# TEXTO DADO

....................

José Manuel Fernandes
Em Portugal não há corruptos. Há vítimas do
Ministério Público e das violações do segredo de Justiça. Seria patético se não
fosse trágico e sinal de que há um alvo a abater: a PGR Joana Marques Vidal.
1. Foi a cereja em
cima do bolo. A cereja por que se aguardava. Afinal tudo aquilo a que temos
assistido nos últimos dois ou três anos, tudo aquilo a que assistimos na última
semana não tem tido nada a ver com o “domínio da investigação ao crime”, antes
com o “domínio da perseguição a alvos seletivos”. José Sócrates dixit.
Naturalmente que esse “alvo seletivo” é ele próprio ou um juiz amigo, o único
de dezenas de juízes que intervieram até agora na Operação Marquês que deu
razão a um recurso do antigo primeiro-ministro. Naturalmente que, para ele, a
Operação Lex, em que é suspeito um magistrado com um estilo de vida bem acima
dos seus rendimentos conhecidos – les bons esprits se reencontre… –,
é por isso uma mera replicação do processo Marquês ou do caso Face Oculta,
aquele em que já foi condenado na primeira instância em acórdão confirmado pela
Relação um seu outro amigo, o inevitável Armando Vara.
O que incomoda José Sócrates
são as violações do segredo de justiça. O que incomoda José Sócrates é o que se
escreve nos jornais e se ouve nas televisões.
A mim não é isso que me
incomoda. O que me incomoda é a confirmação de que a corrupção não é o “mito
urbano” que alguns dizem ser, antes um mal que corrói profundamente o regime,
tocando os seus níveis mais elevados (um ex-primeiro-ministro, um ex-ministro,
dois juízes desembargadores, um alto quadro do Ministério Público, o mais
importante banqueiro do país, só para citar os exemplos mais gritantes). O que
me incomoda é que muitos destes personagens viviam (e exibiam-se) como se
beneficiassem de uma qualquer “impunidade soberana”. O que me incomoda é que
muitas das suspeitas que levaram agora as autoridades a agir não eram recentes,
bem pelo contrário, acontecendo porém que até há bem pouco tempo o nosso
sistema de Justiça e de investigação criminal mais depressa se vergava perante
os poderosos do que se preocupava com a sua missão (não foi assim há tanto
tempo que à frente desse sistema estiveram figuras como Noronha do Nascimento e
Pinto Monteiro).
Mas o que me incomoda ainda
mais é o coro que já se estabeleceu e que tem como alvo o Ministério Público –
um Ministério Público dirigido por uma Joana Marques Vidal — pessoa com quem
nunca falei na vida — que fez a diferença relativamente aos seus antecessores,
uma responsável que termina o seu mandato no Outono e demasiada gente não quer
ver reconduzida.

....................

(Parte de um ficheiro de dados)

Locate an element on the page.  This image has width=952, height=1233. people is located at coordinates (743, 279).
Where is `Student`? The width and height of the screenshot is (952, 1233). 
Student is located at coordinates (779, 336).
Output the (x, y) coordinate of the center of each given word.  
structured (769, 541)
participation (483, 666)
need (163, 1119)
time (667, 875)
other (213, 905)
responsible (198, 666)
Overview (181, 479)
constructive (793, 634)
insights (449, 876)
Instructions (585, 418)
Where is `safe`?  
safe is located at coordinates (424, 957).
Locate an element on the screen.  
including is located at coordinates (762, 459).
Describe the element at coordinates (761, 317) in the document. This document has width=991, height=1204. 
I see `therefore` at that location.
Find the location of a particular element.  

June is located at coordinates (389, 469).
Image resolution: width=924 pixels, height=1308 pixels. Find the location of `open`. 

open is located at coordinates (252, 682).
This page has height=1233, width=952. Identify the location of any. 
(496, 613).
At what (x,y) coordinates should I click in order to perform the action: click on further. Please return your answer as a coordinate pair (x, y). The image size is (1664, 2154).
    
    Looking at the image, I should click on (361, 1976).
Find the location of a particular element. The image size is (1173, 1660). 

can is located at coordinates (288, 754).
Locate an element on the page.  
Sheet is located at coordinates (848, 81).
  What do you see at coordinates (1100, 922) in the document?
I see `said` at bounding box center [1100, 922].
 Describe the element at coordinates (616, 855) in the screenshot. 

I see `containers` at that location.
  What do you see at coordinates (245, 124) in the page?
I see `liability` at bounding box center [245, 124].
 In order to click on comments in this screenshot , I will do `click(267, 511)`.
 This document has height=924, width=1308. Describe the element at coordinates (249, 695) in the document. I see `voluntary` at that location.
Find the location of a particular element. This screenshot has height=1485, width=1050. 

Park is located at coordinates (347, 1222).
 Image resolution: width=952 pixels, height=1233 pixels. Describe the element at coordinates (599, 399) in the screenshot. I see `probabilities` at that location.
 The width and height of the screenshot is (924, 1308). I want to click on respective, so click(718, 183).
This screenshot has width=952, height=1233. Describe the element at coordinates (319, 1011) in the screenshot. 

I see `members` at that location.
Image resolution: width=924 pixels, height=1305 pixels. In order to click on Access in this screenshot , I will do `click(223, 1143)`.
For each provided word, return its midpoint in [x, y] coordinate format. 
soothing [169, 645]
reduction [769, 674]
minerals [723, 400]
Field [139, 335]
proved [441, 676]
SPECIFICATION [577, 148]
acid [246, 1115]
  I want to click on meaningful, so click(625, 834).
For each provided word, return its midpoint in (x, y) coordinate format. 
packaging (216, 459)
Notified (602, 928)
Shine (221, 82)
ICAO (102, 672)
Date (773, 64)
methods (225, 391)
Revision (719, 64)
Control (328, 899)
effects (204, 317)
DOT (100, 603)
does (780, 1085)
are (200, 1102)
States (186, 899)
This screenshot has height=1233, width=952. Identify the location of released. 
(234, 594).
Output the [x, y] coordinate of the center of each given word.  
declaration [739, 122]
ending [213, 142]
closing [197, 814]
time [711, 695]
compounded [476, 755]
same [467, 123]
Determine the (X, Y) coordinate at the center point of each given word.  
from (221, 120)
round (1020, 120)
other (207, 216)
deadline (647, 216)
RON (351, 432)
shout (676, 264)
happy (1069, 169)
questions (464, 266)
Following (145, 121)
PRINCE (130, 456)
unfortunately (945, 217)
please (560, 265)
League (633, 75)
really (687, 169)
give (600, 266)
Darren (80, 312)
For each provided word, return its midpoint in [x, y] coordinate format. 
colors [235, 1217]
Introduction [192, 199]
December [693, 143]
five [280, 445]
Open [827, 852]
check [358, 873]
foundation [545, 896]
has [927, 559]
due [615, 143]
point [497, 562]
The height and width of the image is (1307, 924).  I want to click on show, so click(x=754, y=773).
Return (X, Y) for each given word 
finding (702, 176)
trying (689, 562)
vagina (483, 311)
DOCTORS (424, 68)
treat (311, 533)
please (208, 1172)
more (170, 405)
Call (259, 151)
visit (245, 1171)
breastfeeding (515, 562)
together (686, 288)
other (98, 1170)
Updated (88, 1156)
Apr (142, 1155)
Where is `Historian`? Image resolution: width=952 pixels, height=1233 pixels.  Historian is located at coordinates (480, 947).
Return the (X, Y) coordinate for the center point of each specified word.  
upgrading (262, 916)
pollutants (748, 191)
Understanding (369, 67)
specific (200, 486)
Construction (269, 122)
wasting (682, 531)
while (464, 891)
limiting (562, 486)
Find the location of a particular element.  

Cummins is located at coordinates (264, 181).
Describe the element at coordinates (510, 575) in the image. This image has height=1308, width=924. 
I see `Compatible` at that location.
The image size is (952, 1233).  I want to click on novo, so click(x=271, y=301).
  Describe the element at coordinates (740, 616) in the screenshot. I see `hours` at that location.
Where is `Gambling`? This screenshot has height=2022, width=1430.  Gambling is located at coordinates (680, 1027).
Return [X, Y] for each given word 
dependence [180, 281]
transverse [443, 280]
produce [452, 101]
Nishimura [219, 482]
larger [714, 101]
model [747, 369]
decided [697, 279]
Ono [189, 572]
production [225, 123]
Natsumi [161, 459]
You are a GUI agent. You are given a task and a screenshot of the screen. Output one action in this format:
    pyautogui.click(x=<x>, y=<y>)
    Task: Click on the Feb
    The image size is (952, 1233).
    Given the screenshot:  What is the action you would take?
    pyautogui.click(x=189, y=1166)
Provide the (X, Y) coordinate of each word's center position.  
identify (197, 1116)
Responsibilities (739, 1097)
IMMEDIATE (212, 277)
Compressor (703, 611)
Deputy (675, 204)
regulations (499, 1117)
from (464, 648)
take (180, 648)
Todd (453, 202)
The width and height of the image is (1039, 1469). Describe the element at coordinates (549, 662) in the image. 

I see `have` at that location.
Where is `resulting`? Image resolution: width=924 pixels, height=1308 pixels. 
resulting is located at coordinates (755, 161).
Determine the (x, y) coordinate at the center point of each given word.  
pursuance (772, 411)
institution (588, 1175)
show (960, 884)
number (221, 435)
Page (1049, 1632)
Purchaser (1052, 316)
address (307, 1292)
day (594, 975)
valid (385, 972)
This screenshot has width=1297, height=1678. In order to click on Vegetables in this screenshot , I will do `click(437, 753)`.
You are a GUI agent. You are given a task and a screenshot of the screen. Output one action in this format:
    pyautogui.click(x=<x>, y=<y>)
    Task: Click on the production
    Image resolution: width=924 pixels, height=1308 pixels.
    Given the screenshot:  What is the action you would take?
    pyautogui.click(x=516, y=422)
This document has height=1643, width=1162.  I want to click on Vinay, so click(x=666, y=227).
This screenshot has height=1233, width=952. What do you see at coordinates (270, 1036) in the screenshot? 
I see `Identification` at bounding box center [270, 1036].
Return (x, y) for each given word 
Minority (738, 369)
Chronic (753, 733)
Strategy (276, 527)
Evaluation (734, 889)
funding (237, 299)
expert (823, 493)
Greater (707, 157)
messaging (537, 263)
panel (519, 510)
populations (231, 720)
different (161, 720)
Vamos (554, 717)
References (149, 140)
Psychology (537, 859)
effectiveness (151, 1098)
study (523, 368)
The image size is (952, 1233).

....................

Resuma em duas frases o texto sobre a corrupção e o Ministério Público.

O texto rejeita a ideia de José Sócrates de que as investigações recentes são uma "perseguição a alvos seletivos" e de que o problema está nas violações do segredo de justiça. Segundo o texto, o preocupante é a corrupção chegar aos níveis mais elevados do regime, o sistema de Justiça se ter vergado durante muito tempo perante os poderosos e haver agora um coro contra o Ministério Público dirigido por Joana Marques Vidal, que demasiada gente não quer ver reconduzida.